Les enjeux diplomatiques d’une rencontre sportive

  • Présence de M. Kim Myong-sik, premier secrétaire de la délégation nord-coréenne
  • France: seul pays de l’Union européenne sans relations diplomatiques complètes
  • Visite prochaine de Jack Lang à Pyongyang annoncée
  • Espoir d’amélioration des relations bilatérales

Dans les tribunes, j’ai remarqué la présence discrète mais significative de M. Kim Myong-sik, premier secrétaire de la délégation générale de la RPDC en France. Il m’a confié son espoir que ce stage contribue à l’amélioration des relations entre nos deux nations. Un commentaire lourd de sens, quand on sait que la France restait alors, avec l’Estonie, le seul pays de l’Union européenne sans relations diplomatiques complètes avec Pyongyang.

En coulisses, on préparait déjà la visite de Jack Lang, envoyé spécial du Président de la République, prévue pour novembre à Pyongyang. Le football servait une fois de plus de passerelle entre des mondes que tout semblait opposer, rappelant le rôle crucial du sport dans les relations internationales.

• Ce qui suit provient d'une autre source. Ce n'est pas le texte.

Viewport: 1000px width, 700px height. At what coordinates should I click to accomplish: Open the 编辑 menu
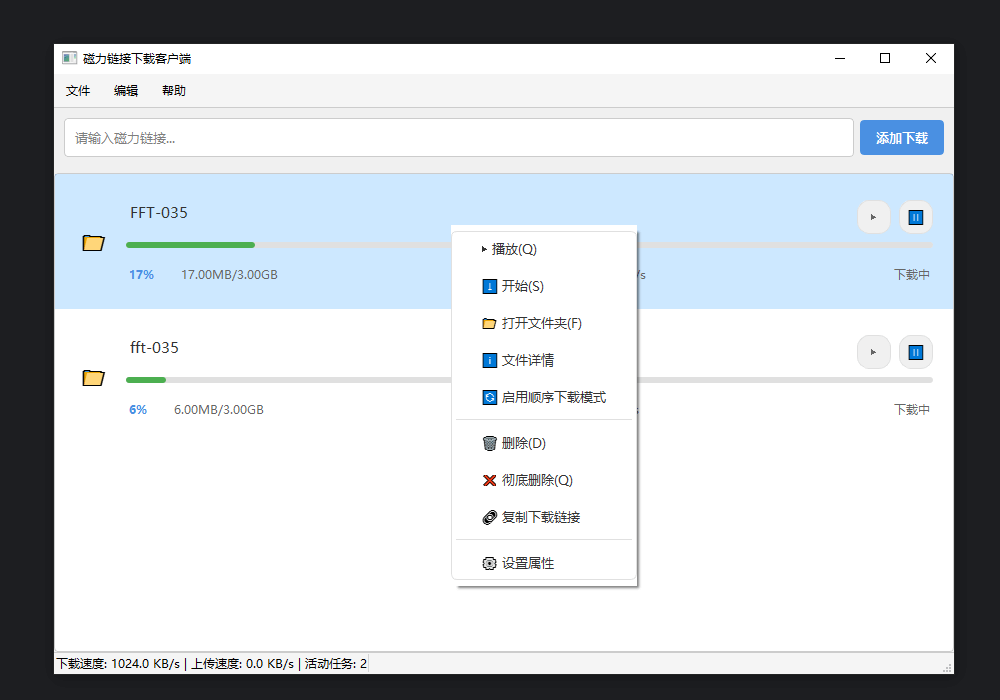(126, 91)
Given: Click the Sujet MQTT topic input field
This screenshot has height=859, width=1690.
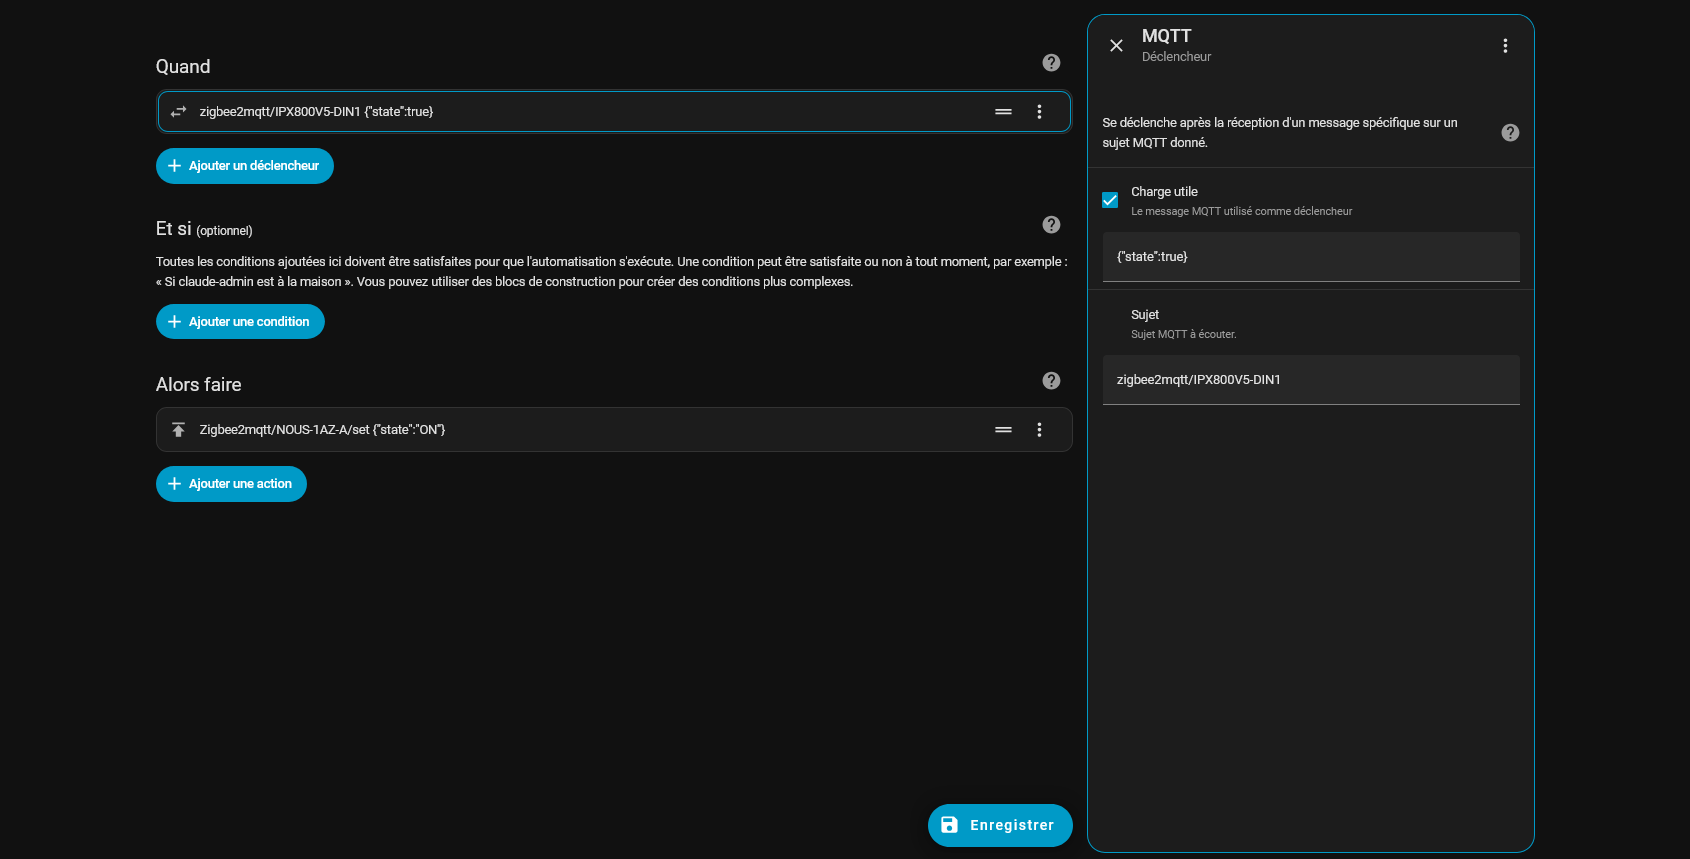Looking at the screenshot, I should (1310, 380).
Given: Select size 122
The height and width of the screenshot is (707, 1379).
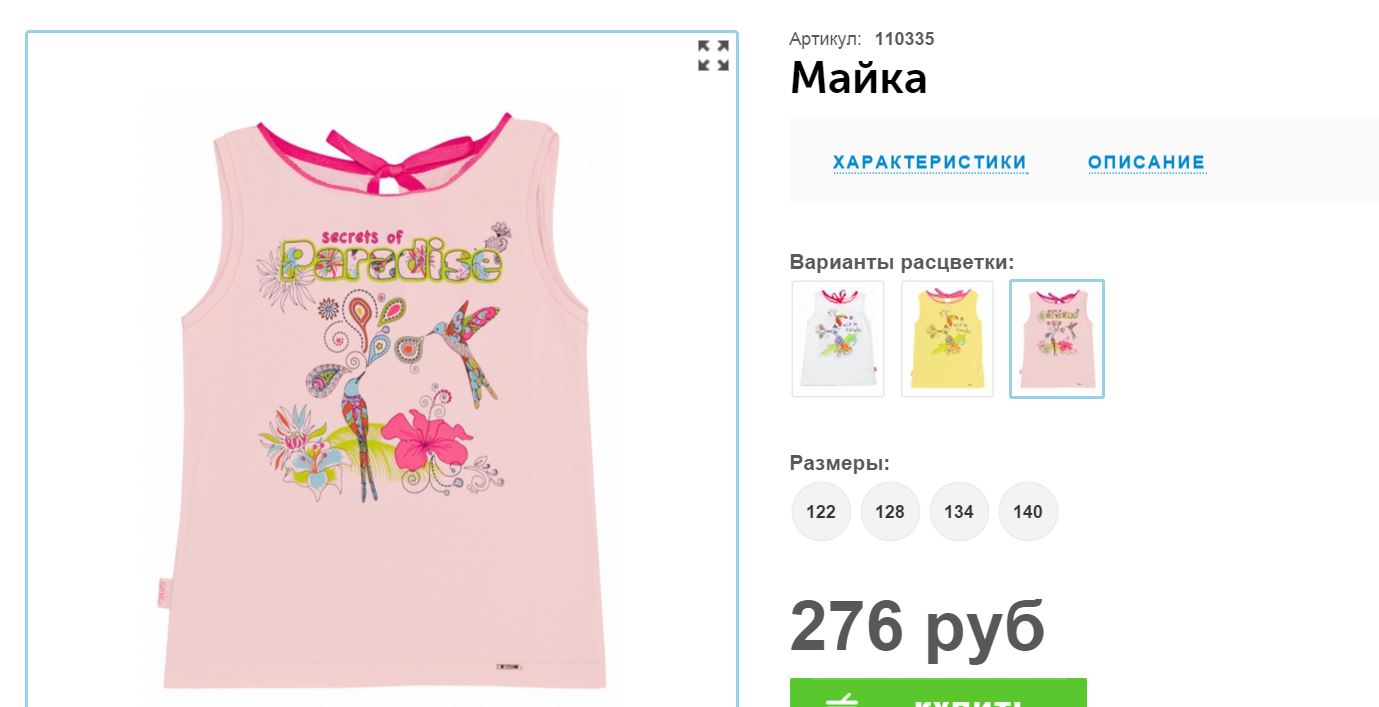Looking at the screenshot, I should click(821, 511).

Un match marqué par des absences notables

  • FC Nantes privé de Kamenar, N’Diaye, Dossevi, Akouassaga et Abdoun
  • Corée du Nord sans plusieurs joueurs évoluant à l’étranger
  • Absence de l’attaquant vedette Jong Tae-se

La rencontre était loin de présenter les équipes au complet. Côté nantais, les internationaux manquaient à l’appel: Kamenar, N’Diaye, Dossevi, Akouassaga et Abdoun étaient absents. Les Nord-Coréens n’étaient pas en reste, privés de plusieurs talents évoluant à l’étranger, notamment leur attaquant vedette Jong Tae-se, surnommé le « Rooney asiatique ».

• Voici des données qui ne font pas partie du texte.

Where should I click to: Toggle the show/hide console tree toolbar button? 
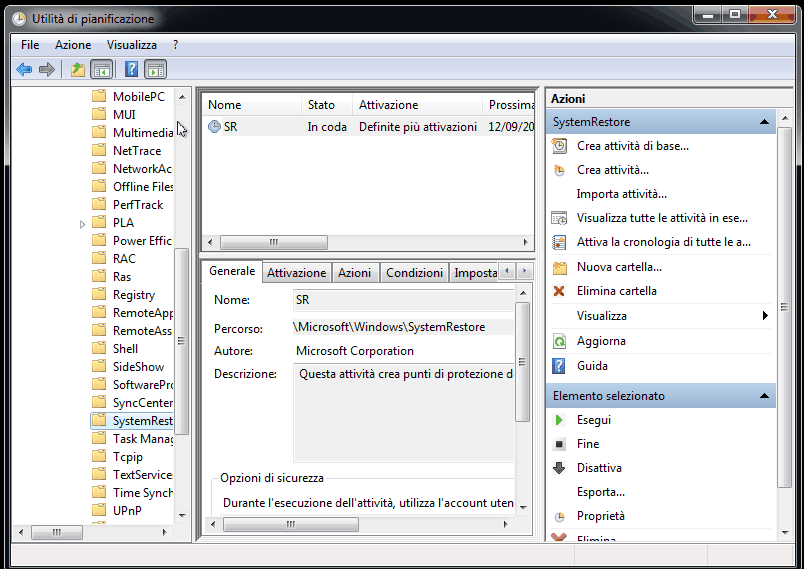point(101,69)
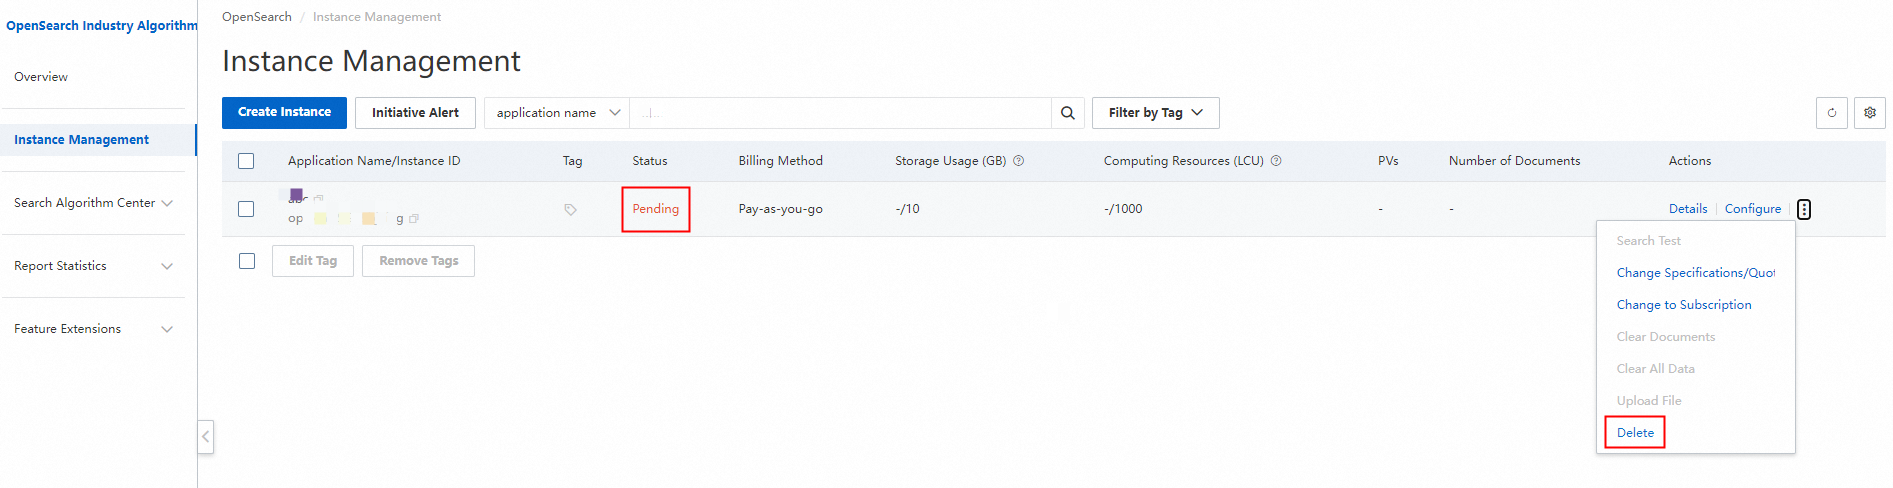
Task: Click the three-dot more actions icon
Action: (1804, 209)
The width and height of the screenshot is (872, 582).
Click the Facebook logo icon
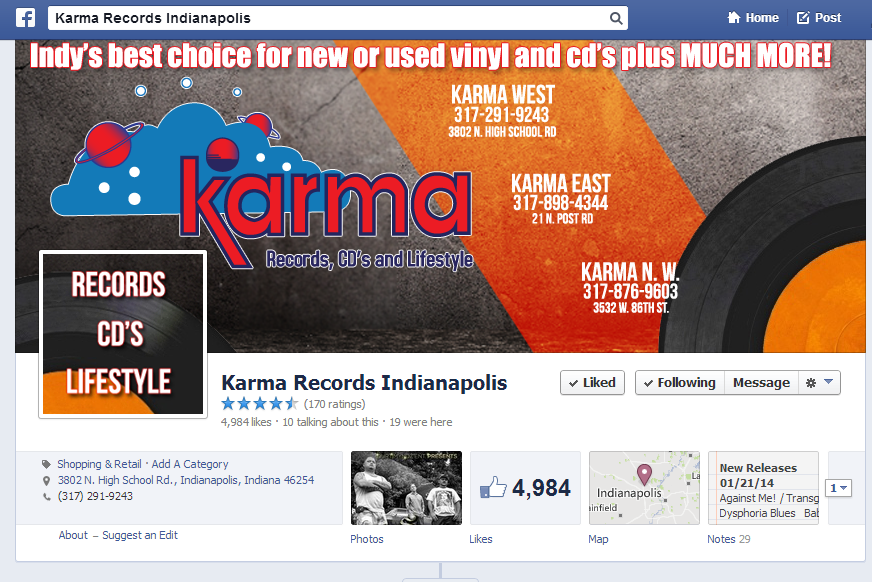[25, 18]
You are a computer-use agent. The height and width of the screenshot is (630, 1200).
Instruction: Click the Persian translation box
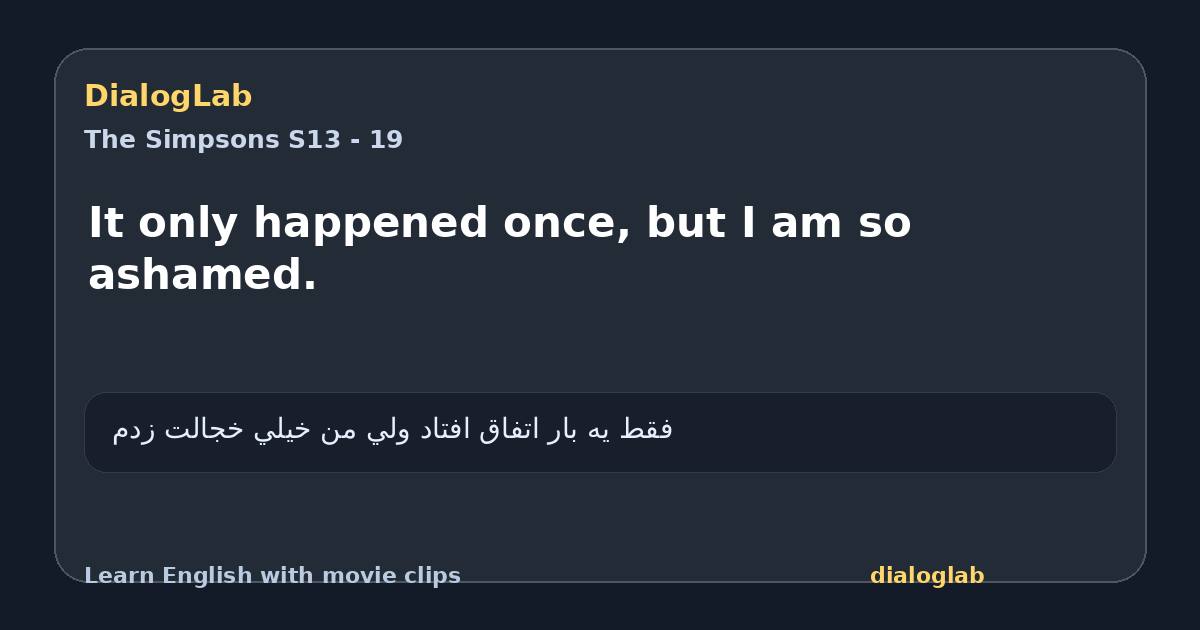(600, 432)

Malgré ces absences, le match a gardé toute sa saveur. Le stade Henri-Desgrange accueillait une rencontre internationale pour la troisième fois seulement de son histoire, donnant une dimension particulière à l’événement. J’ai d’ailleurs été amusée par la comparaison faite par Ouest France entre Kim Jong-hun et Raymond Domenech – deux sélectionneurs au caractère bien trempé!

L’évolution des relations avec la Corée du Nord depuis 2009

  • Réouverture aux touristes étrangers en mars 2025
  • Reprise du marathon international de Pyongyang en avril 2025
  • Développement des relations diplomatiques avec la Russie
  • Visite de la ministre nord-coréenne des Affaires étrangères à Moscou

Que de chemin parcouru depuis ce match historique! En mars 2025, après cinq années d’isolement dû au Covid-19, la Corée du Nord a rouvert ses frontières aux touristes étrangers. J’ai suivi avec attention le retour du marathon international de Pyongyang le 6 avril dernier, première édition depuis 2019.

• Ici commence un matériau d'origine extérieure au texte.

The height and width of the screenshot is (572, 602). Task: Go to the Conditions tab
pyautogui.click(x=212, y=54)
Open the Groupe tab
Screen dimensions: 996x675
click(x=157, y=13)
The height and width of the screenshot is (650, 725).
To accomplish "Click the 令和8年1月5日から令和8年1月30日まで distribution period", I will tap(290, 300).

Les relations diplomatiques entre la Russie et le régime de Kim Jong-un se sont considérablement développées ces dernières années, comme en témoigne la récente visite de la ministre nord-coréenne des Affaires étrangères à Moscou. Le football continue de jouer son rôle de médiateur entre les nations, nous rappelant que le sport transcende souvent les clivages politiques les plus profonds.